Records supplied -
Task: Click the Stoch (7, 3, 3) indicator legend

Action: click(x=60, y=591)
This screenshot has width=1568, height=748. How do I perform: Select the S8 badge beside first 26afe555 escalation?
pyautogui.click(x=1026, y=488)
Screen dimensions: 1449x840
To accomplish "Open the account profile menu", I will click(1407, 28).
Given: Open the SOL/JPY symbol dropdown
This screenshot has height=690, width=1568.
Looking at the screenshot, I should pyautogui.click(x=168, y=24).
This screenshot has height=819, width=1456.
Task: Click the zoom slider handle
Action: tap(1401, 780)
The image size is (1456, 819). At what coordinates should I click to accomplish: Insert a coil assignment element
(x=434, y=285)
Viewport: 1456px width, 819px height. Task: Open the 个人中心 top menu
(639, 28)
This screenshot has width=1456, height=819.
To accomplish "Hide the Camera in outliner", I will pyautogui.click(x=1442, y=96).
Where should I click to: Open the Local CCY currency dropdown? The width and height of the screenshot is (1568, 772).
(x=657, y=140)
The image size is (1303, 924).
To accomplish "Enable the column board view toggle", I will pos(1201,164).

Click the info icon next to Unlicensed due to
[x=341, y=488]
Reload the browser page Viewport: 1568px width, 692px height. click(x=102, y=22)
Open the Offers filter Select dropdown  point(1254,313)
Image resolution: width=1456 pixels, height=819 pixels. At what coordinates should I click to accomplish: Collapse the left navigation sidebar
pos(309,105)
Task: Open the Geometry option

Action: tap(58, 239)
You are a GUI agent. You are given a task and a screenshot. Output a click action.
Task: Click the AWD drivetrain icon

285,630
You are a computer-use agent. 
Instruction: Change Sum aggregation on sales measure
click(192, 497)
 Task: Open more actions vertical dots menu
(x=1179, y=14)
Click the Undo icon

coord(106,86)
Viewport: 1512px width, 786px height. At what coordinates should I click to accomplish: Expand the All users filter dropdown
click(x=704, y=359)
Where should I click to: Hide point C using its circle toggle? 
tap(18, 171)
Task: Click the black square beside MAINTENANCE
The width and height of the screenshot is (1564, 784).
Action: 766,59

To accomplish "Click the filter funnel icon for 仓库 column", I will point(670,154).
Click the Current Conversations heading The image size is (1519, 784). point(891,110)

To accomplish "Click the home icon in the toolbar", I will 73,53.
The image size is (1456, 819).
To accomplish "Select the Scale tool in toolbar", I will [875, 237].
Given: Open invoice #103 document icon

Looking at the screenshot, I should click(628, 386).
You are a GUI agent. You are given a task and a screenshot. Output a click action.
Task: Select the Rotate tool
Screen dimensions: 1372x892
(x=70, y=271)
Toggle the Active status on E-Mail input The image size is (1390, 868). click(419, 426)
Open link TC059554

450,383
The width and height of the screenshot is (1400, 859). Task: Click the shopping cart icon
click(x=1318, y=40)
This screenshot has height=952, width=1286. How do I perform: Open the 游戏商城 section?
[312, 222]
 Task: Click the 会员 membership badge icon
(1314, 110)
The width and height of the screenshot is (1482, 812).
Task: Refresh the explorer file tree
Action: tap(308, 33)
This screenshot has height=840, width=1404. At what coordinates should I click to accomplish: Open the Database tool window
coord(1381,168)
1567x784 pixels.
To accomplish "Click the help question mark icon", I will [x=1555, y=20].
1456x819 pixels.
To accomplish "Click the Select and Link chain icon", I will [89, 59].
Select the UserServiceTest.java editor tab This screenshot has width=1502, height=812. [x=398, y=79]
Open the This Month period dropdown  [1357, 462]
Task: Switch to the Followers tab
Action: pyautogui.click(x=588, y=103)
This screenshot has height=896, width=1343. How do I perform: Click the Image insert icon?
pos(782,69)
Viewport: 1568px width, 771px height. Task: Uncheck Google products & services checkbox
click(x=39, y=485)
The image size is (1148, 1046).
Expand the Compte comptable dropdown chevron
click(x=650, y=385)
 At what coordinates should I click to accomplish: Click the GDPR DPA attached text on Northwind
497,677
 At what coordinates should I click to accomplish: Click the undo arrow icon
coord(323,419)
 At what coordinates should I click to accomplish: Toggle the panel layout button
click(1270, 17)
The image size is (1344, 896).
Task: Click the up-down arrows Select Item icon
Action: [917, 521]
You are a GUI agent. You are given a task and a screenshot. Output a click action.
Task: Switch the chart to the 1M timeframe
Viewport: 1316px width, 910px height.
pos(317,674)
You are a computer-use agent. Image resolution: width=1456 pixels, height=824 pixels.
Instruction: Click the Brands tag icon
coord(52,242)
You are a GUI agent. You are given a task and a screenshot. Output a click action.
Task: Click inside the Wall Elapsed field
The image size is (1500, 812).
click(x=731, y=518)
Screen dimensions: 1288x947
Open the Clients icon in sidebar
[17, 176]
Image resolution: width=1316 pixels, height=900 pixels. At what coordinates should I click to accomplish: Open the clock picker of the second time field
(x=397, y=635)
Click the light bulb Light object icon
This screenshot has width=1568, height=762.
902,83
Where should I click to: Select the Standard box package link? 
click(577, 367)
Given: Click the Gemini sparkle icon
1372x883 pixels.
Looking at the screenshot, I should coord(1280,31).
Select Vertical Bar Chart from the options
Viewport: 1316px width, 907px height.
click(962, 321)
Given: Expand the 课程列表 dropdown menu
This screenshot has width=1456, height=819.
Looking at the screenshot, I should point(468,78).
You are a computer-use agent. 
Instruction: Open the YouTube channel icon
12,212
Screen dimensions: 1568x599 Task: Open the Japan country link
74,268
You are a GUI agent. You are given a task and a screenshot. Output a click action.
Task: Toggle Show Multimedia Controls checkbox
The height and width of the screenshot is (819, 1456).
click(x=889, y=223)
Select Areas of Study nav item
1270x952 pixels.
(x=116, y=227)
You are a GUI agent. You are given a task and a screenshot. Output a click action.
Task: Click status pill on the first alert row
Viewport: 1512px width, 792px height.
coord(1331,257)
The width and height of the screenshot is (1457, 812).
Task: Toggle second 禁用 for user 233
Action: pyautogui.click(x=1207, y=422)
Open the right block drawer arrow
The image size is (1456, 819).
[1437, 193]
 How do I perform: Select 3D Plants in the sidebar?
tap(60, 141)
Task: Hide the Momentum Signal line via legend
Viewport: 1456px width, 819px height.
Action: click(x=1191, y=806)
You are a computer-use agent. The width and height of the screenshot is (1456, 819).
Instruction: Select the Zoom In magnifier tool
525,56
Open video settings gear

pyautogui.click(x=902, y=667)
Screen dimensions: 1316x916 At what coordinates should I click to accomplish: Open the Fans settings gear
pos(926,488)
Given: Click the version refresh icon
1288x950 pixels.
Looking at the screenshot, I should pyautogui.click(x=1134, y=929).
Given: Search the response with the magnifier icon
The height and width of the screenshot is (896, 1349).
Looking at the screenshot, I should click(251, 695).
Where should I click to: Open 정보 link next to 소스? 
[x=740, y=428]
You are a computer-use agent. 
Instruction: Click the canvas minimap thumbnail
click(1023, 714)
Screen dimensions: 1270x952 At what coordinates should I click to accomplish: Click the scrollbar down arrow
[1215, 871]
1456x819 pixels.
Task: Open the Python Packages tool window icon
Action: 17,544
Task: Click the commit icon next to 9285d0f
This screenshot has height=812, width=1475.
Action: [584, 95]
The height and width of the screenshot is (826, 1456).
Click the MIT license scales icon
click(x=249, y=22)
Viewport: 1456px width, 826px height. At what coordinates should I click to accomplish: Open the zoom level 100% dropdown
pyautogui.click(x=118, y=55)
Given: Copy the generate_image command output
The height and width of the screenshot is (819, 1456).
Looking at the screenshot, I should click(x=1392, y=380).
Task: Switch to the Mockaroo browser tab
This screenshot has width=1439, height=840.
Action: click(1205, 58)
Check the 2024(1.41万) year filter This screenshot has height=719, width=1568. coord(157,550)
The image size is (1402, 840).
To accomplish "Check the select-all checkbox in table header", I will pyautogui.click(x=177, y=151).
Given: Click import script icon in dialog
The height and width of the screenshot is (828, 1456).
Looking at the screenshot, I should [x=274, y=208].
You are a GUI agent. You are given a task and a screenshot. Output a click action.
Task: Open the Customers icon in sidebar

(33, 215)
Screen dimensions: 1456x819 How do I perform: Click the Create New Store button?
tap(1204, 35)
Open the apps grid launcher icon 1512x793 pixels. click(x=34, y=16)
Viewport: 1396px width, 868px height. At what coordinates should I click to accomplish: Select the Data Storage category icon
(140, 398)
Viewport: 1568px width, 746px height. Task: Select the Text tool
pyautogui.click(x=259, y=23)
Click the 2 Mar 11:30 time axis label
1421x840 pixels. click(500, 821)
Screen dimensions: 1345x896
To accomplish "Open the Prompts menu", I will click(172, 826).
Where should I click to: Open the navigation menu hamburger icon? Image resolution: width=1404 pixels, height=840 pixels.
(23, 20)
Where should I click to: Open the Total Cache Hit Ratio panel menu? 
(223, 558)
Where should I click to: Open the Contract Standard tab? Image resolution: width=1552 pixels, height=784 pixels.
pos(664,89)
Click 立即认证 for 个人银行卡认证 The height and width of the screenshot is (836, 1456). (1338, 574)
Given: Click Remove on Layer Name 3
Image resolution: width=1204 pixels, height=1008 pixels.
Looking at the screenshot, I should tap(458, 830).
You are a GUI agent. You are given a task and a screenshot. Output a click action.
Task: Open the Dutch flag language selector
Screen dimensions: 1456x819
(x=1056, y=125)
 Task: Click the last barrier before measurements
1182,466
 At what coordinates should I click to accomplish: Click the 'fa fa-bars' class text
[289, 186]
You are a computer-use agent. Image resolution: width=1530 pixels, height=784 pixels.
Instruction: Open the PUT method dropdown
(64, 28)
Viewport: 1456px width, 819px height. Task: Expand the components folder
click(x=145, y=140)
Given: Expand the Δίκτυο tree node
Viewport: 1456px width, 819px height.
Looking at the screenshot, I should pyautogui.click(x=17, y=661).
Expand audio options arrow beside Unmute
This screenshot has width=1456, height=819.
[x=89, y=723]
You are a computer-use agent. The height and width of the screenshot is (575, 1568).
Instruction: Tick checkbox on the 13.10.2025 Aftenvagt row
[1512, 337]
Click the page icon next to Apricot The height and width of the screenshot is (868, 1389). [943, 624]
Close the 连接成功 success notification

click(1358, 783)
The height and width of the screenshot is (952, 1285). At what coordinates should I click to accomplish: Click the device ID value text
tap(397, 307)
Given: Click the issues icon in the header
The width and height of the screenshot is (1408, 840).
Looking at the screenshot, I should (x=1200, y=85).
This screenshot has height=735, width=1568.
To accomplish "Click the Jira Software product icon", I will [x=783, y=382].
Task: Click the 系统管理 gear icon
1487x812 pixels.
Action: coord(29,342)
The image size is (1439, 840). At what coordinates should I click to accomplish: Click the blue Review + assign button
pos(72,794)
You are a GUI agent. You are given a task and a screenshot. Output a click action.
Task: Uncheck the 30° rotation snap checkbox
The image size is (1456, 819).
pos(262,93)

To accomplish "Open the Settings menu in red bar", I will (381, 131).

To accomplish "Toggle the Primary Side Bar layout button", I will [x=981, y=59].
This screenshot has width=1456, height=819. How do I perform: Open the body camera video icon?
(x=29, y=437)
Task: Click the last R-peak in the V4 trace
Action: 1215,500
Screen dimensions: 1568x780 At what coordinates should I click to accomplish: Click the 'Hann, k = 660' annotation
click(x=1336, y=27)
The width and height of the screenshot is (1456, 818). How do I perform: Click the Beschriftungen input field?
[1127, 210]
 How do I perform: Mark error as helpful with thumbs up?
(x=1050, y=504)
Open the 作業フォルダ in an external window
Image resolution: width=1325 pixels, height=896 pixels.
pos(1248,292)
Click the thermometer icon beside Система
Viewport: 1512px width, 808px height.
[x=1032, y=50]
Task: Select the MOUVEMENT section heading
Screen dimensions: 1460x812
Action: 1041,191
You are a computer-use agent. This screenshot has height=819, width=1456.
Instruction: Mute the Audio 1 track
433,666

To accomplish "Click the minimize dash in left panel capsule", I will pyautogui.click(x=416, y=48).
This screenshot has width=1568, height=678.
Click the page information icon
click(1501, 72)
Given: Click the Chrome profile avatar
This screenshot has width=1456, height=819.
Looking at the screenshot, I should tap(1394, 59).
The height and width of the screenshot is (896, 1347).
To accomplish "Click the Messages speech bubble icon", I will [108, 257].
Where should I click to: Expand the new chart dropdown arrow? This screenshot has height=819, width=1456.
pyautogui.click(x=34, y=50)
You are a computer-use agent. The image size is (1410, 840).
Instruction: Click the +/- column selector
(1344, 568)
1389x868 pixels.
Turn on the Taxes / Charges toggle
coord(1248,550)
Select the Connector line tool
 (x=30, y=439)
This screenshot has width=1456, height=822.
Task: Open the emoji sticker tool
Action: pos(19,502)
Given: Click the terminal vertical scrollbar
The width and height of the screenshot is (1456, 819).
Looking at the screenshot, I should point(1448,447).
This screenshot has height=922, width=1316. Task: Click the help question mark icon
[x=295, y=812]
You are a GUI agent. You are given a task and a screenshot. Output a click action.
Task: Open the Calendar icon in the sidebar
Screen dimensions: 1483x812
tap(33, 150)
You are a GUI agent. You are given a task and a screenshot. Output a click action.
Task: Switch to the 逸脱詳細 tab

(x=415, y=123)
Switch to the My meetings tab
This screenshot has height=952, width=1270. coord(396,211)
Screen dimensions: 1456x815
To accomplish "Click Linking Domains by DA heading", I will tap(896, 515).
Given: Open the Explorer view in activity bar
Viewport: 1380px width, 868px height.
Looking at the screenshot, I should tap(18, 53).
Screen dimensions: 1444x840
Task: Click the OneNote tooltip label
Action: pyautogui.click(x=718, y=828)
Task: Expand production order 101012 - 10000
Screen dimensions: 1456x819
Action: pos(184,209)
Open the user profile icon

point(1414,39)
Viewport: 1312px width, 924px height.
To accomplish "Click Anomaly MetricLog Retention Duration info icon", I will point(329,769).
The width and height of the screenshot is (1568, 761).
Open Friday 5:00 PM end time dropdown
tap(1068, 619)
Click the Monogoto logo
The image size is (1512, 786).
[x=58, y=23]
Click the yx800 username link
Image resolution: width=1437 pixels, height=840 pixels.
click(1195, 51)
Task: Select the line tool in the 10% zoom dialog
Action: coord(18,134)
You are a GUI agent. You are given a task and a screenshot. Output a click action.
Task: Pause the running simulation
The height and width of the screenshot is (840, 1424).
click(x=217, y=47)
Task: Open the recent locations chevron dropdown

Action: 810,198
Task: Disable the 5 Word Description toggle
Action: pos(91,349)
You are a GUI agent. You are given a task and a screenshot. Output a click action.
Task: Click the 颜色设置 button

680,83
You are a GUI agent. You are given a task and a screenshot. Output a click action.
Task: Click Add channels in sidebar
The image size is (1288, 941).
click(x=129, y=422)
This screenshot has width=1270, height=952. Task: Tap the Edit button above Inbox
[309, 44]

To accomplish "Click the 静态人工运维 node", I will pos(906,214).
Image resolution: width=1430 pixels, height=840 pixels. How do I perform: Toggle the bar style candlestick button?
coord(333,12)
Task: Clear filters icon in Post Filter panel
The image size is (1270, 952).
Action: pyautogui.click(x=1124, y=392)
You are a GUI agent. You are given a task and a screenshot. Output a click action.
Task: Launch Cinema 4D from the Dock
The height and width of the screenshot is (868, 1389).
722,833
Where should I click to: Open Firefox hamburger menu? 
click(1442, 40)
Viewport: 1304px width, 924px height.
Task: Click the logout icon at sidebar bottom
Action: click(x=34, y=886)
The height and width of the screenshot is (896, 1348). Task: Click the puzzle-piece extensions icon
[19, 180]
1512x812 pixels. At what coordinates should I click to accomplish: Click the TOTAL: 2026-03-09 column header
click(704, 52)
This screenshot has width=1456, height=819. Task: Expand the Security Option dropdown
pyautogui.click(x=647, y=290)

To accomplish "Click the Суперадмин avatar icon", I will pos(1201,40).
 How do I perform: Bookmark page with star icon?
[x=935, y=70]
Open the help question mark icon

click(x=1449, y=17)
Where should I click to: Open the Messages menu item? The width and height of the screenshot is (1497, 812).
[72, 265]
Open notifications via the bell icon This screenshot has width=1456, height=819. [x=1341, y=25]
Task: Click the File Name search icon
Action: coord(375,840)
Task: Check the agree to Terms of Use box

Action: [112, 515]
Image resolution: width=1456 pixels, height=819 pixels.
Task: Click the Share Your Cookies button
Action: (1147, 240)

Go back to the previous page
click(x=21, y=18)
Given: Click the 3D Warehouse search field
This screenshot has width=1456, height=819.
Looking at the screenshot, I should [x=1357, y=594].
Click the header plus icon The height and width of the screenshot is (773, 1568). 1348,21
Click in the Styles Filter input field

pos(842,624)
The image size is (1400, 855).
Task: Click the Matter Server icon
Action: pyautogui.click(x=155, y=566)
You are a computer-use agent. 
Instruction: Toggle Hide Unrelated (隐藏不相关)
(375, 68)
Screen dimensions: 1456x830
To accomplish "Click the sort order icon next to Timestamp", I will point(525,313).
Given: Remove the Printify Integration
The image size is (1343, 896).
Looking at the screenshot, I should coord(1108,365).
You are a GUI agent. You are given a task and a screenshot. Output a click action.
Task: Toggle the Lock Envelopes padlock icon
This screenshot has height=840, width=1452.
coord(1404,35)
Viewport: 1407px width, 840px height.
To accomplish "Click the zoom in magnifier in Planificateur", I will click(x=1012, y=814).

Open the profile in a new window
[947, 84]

Task description -
Every line in the entries above that has the word "node" should be identified and copied.

Answer to this task -
Given: Expand the Δίκτυο tree node
To accomplish "Click the 静态人工运维 node", I will pos(906,214).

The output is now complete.